На молитву сил не осталось. Разум Северина теперь пребывал в полнейшем оцепенении — ужас парализует и лишает воли даже самых сильных, не говоря уже о несмышлёных юнцах. Руку, в которой по-прежнему был зажат кинжал, обжигало, но и это не могло вывести из ступора племянника епископа Ремигия. Северин моргнул, только когда совсем недалеко мелькнули оранжевые огни — из дома Гунтрамна выбежали люди с факелами.

Постепенно приходящий в себя картулярий разглядел Хловиса, окружённого воинами. Золотые волосы рикса франков сияли куда ярче факелов — неужели Ремигий был прав, утверждая, что род Меровингов действительно обладает недоступным простым смертным удивительным даром? Да только епископ никогда не мог внятно объяснить сущность этого дара — божественная она или… Какая? Но уж точно не дьявольская!

Ubilsaiwalas проявили неслыханную прыть — они, несомненно, испугались, учуяв присутствие иной, чуждой лесным духам силы. Трое волков рванулись в сторону от людей, легко запрыгнули на крышу стоящего у самого тына длинного дома, перемахнули через ограду и исчезли в темноте. Четвёртый отошёл к воротам Стэнэ, с невероятной ловкостью залез на надвратную башню и тоже сиганул вниз.

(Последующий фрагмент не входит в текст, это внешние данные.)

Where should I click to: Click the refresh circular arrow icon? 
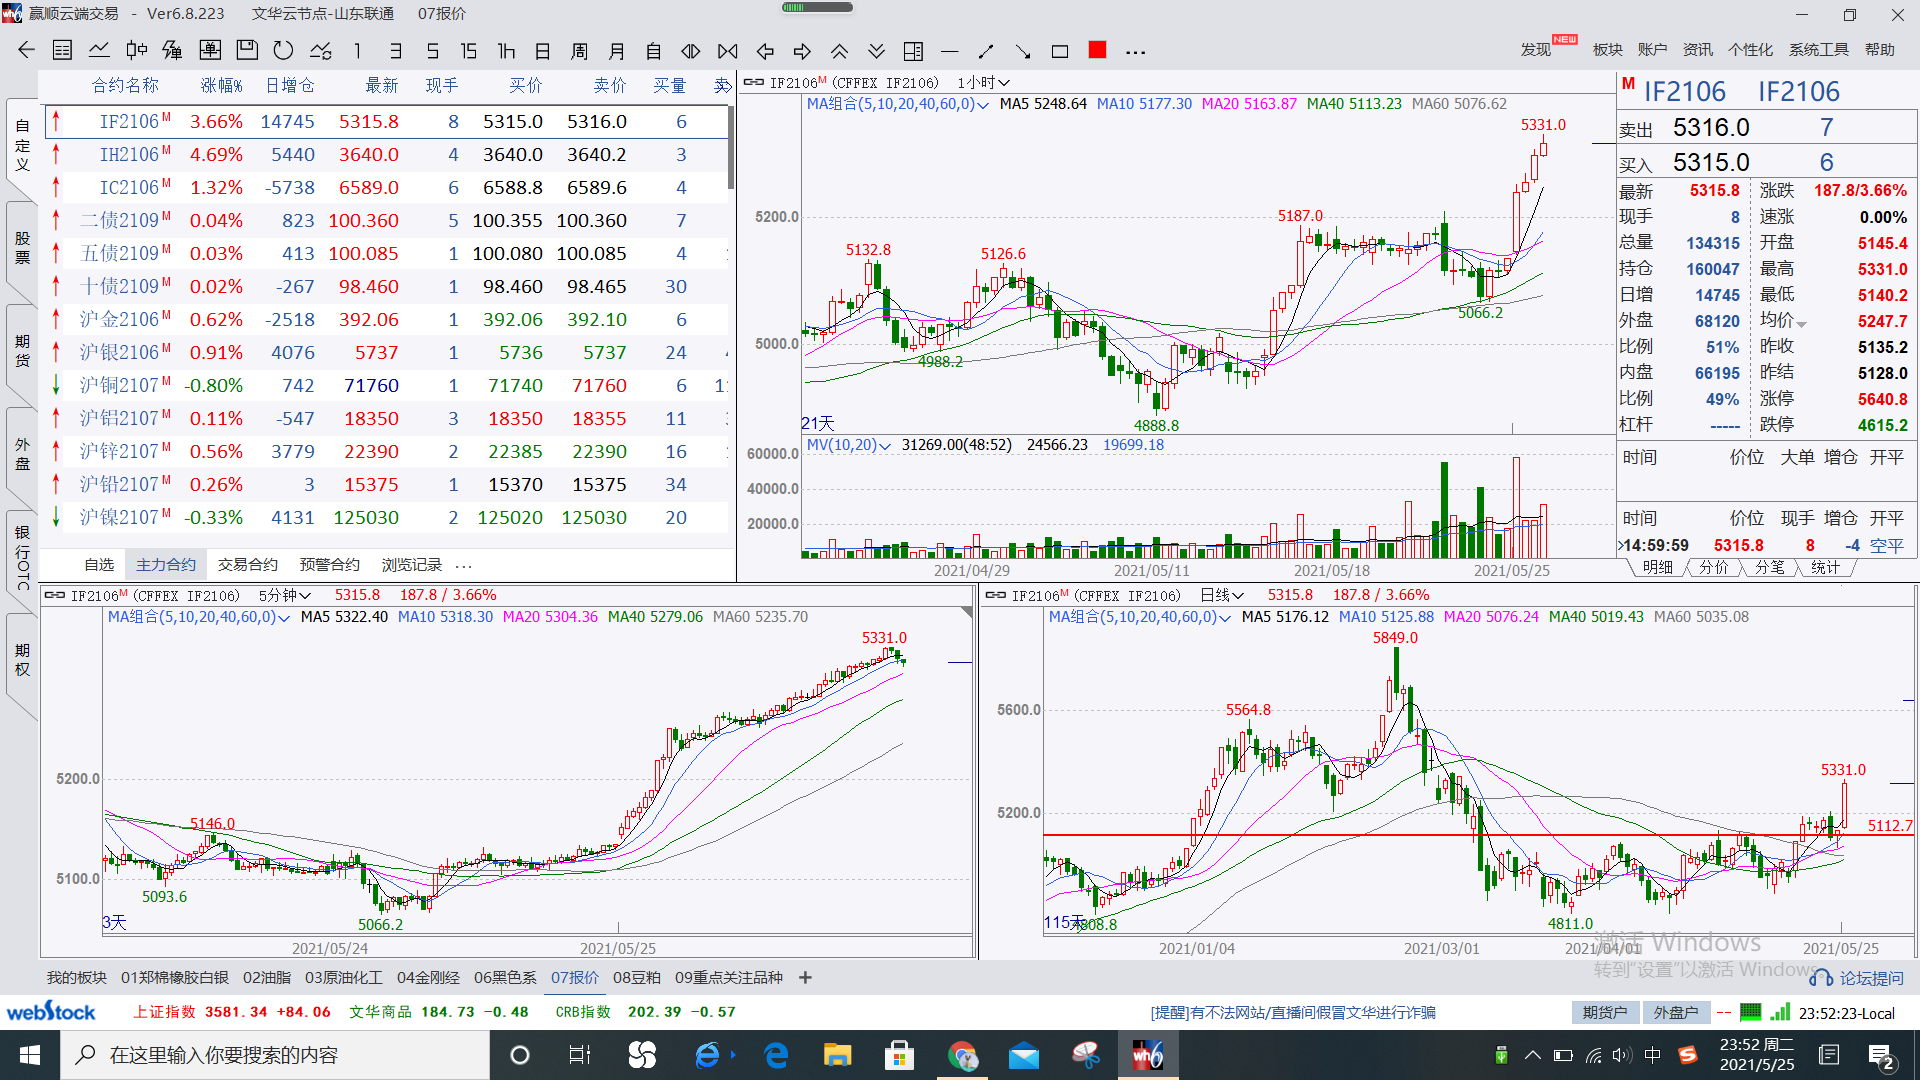[283, 50]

Пятый, последний, решил избрать кратчайший путь и тем самым вверг несчастного Северина Магнуса Валента в нескончаемый водоворот бедствий и злоключений.

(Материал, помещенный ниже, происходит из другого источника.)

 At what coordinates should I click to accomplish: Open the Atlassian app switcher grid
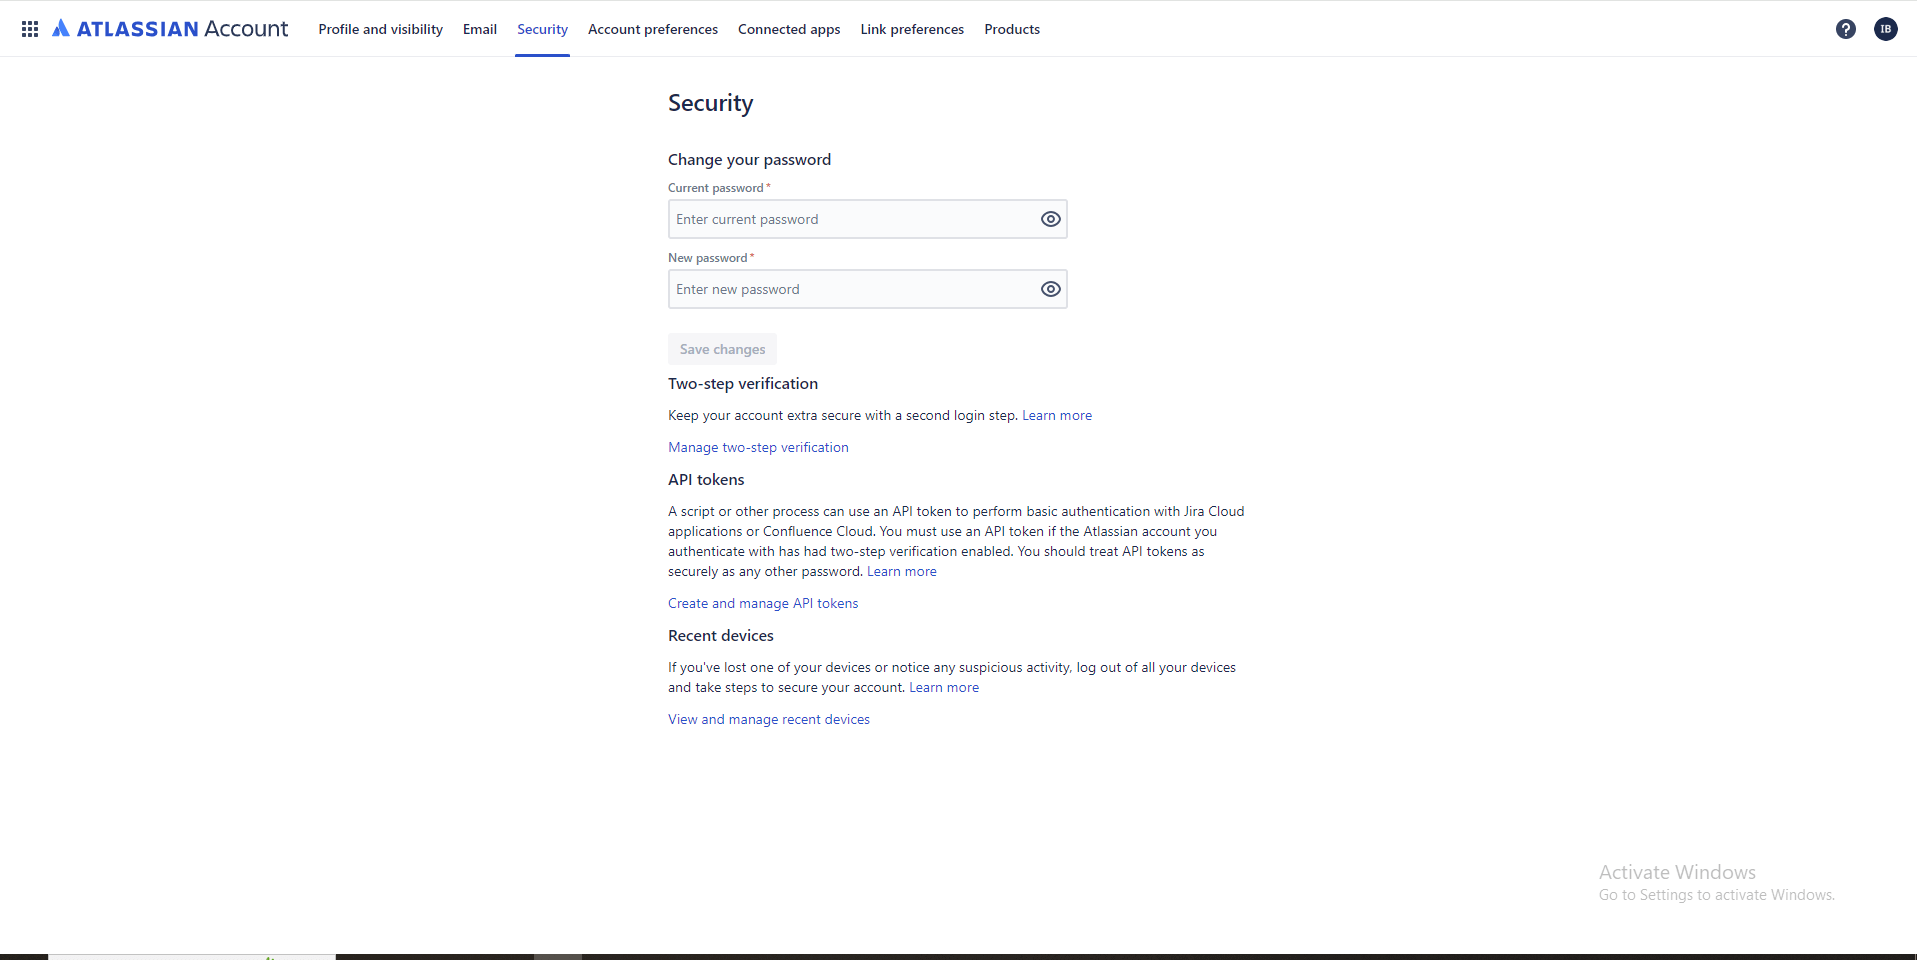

Треклятое чудовище присело, мягко оттолкнулось от промёрзшей земли всеми четырьмя лапами и взвилось в воздух — Северину показалось, будто зверь прыгнул прямо на него, и он невольно шарахнулся назад и в сторону, одновременно вставив вперёд кинжал. Ubilsaiwala не рассчитал, промахнулся, сокрушил хлипкую башенку одновременно налетев грудью на лезвие, сипло взревел и полетел под откос холма в окружении обломков дерева и снежной пыли.

Северин, чей обречённый вопль не был расслышан в общем шуме, отправился вслед — удержаться было невозможно.

Искать картулярия начали только под утро.

К великой скорби преосвященного Ремигия, не нашли.

* * *

Спустя много дней, размышляя в тепле и удобстве о ночном приключении в Стэнэ, Северин понял, что остался жив только по счастливой случайности Восточный склон холма был очень крутым, у подножия — обледеневшие камни побережья реки Мез. Добавим к высоте откоса (локтей сорок!) ещё двенадцать локтей тына и сторожевой башенки, чью верхушку снёс тяжеленный волк, и поймём, что Северину выпало совершить головокружительный и смертельно опасный полёт, примерно равный прыжку с верхней галереи римского Колизея.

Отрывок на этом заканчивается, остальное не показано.